Pasan las horas y la sonrisa no se borra. Queda guardada la imagen de una madre abrazando a su hija, gritando a viva voz “el Danubio nomá”. Imposible no recordar a los campeones de 2004 y 2007 con el mismo sello de rebeldía, que eriza la piel.
El hincha de Danubio, además de pasional, es racional. La mayoría se aferra a estos colores desde la niñez, por el barrio, algún familiar o amigo. Con el paso de los años ese sentimiento se transforma en razón, en ideología.
Cuando el sábado Danubio le gana a Peñarol de atrás en el Estadio Centenario, la pasión y la ideología se unen, se complementan.
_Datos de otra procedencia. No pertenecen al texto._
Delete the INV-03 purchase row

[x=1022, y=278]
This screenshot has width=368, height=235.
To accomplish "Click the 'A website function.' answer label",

Las lágrimas brotan, los puños se alzan y los abrazos son interminables. El cuadrito de la Curva da, una vez más, el batacazo y cierra una semana perfecta ganándoles a las dos instituciones que se reparten el poder en el fútbol uruguayo.
Cuesta creer lo que está sucediendo. Cuesta comprender cómo el mismo club hace menos de un año tenía su peor campaña y ahora lucha por la punta del torneo. En 2013, con nueva dirigencia, llegó Leo Ramos, que cambió la cara de Danubio. En el primer semestre comenzó a sumar puntos que olvidaron la tabla del descenso; sin embargo, el fútbol que tanto gusta por la Curva de Maroñas seguía sin aparecer. Ese juego con pelota al piso, toque rápido y preciso, era un tesoro escondido entre las flores de los Jardines del Hipódromo. Leo Ramos reconoció la falta de jogo bonito pero predijo: “Ya va a llegar”.
Y así fue. El esfuerzo por mantener el mismo equipo, la incorporación de estandartes en el plantel y el trabajo de estos nueve meses han parido un gran Danubio. Un gran equipo que no sólo juega como al danubiano le gusta, sino que tiene esa entrega que cualquier uruguayo quiere de un jugador. La sonrisa cómplice y el abrazo entre Pablo Lima y Jadson Viera, los jugadores más ganadores en la historia del club, ilusiona. Este equipo emociona. El trabajo está dando sus frutos y la hinchada se regocija.